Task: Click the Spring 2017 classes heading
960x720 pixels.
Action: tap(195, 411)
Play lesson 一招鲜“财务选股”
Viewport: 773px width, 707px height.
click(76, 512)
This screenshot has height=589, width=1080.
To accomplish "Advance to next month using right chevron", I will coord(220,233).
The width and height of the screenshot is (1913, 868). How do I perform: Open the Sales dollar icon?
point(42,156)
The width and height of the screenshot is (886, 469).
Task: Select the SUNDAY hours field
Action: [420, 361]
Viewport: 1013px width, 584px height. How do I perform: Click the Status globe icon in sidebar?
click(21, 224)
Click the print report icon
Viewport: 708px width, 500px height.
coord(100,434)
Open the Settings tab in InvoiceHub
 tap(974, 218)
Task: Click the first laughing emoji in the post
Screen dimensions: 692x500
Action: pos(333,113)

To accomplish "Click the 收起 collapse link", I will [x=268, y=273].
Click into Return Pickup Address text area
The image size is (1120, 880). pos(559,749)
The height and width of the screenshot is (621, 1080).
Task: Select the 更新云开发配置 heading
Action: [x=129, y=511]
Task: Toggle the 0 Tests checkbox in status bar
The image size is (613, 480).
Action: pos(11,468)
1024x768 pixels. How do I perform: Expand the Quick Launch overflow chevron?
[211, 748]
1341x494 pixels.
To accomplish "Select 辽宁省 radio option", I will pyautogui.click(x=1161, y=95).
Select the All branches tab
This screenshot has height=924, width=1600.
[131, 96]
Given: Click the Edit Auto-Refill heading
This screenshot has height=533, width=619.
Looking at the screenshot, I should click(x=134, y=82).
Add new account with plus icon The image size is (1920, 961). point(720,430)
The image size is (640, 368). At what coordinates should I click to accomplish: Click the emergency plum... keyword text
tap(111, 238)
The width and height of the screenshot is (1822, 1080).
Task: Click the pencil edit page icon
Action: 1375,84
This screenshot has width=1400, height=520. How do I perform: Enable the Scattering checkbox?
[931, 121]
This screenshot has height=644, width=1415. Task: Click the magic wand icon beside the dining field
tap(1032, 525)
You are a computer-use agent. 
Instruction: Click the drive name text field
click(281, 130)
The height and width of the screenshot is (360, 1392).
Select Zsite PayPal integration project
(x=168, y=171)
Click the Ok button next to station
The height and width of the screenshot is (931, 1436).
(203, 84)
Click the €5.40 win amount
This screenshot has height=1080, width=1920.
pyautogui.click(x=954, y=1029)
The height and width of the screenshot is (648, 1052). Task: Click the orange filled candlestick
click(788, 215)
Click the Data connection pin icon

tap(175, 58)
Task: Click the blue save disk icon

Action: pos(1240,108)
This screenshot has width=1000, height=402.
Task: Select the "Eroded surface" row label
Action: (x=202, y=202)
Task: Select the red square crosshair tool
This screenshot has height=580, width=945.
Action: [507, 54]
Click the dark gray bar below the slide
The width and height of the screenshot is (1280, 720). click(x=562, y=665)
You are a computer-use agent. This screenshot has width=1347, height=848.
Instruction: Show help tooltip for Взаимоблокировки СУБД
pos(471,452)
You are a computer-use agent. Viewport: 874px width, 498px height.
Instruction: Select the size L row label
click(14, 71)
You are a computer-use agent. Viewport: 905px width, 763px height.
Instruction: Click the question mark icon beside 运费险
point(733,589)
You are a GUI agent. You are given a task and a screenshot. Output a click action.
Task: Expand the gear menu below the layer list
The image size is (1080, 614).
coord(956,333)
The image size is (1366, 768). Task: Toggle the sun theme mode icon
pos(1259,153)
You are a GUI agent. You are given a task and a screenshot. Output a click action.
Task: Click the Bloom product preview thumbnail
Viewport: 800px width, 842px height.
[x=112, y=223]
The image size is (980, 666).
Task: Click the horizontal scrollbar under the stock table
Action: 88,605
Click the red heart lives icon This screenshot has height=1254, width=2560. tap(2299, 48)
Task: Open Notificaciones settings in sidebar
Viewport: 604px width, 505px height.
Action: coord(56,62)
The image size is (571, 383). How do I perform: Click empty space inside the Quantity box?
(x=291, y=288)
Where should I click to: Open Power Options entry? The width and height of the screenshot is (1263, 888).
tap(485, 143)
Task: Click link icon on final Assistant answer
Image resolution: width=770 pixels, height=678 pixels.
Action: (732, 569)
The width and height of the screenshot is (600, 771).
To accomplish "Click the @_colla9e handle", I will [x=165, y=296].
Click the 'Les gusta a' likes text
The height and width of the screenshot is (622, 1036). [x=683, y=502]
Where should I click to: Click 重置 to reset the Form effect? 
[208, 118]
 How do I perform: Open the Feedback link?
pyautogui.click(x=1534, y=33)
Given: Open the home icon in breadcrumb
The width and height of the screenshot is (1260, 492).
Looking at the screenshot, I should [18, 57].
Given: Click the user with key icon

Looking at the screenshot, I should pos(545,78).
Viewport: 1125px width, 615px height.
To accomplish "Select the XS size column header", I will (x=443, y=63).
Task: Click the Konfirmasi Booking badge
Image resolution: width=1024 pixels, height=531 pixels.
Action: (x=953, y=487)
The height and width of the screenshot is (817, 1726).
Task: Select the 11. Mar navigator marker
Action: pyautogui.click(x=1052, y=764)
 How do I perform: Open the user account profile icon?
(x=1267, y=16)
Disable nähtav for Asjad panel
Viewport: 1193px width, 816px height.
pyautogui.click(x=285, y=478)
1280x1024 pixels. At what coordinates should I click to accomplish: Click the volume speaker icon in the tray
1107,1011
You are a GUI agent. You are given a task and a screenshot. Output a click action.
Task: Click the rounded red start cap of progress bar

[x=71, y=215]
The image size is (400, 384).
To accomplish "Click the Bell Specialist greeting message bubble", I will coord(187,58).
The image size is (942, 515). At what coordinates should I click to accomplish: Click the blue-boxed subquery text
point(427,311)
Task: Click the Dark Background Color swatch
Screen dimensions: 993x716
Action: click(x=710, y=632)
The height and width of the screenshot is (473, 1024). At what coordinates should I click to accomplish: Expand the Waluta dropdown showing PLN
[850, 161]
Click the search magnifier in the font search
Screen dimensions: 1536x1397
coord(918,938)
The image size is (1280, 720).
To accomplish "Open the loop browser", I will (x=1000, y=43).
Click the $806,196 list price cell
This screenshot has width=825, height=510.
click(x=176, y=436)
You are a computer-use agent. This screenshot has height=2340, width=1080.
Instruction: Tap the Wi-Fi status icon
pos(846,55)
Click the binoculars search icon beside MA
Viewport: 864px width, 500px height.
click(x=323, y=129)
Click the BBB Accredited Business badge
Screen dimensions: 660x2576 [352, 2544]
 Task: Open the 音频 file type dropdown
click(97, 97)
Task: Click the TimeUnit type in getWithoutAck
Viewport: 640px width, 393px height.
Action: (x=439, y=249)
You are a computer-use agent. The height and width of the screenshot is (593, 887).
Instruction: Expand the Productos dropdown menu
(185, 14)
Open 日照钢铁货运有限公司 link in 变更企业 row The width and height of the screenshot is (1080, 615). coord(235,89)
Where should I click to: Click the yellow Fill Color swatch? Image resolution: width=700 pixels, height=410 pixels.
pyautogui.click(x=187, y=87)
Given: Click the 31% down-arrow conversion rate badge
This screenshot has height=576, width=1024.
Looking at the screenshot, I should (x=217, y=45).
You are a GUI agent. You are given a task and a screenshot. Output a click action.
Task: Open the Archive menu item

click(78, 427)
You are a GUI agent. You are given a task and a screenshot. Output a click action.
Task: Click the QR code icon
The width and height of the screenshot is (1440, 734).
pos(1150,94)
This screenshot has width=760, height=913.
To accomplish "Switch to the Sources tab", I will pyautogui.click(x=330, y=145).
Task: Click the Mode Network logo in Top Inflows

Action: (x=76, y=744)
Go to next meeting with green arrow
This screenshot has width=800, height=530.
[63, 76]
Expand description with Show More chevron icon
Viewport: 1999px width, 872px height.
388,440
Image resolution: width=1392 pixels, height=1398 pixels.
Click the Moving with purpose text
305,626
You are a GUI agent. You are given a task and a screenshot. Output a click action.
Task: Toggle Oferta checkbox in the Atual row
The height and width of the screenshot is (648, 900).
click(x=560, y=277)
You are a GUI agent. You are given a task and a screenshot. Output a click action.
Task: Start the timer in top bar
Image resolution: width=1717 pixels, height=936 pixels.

====

**What you need to do**
Each line from the one with "Click the Moving with purpose text" through the last line of the records above must be retyped exactly, and no other line may be given.

**Task solution**
Click the Moving with purpose text
305,626
You are a GUI agent. You are given a task and a screenshot. Output a click action.
Task: Toggle Oferta checkbox in the Atual row
The height and width of the screenshot is (648, 900).
click(x=560, y=277)
You are a GUI agent. You are given a task and a screenshot. Output a click action.
Task: Start the timer in top bar
Image resolution: width=1717 pixels, height=936 pixels.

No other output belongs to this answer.